I’ve made some “elitist” assumptions in deriving my risk scores. There’s ample evidence already of a thuggish minority of Leave extremists, egged on by far right politicians and lobbyists, who have already caused unrest on our streets. They will be (whipped up to be) incandescent with rage if we remain in the EU. I assume disaffected, disappointed Remainers will, by and large, express their views in a more civilised way. (Stereotypically, perhaps by protests outside Waitrose?)

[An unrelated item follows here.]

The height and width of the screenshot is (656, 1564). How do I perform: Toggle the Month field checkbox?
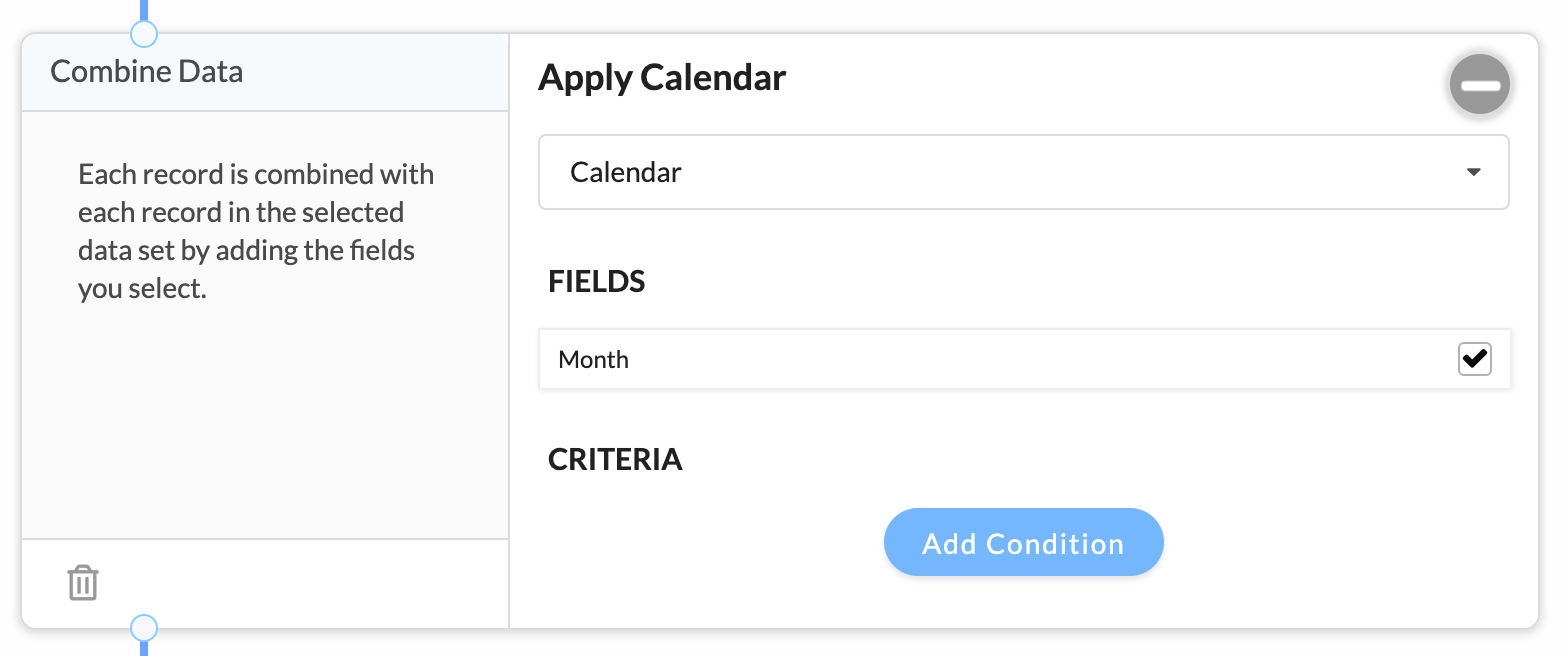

This is a tricky issue. A government’s key priority, agreed by those on the left and right politically, is to maintain order. But democracy must not bend the knee to mob rule. We’ve already seen the murder of one MP too many, Jo Cox. It’s a tragedy that far too many politicians: all, I believe, on the political right, have used language designed only to inflame passions. May herself seems determined not to compromise. And all of this unnecessary: Cameron’s attempt to placate the lunatic fringe in his own party has led to a fracturing of society. How will it end? Nobody knows.

And Next?

The immediate future does not look bright. It seems that May is still talking to the DUP and ERG, trying to persuade them to support her deal when she brings it back to the Commons next week. Meantime, Labour and Tory backbench MPs are trying to find common ground for a compromise.

Perhaps things will look different in a week or two. But whether in a good way or a bad one, time will tell.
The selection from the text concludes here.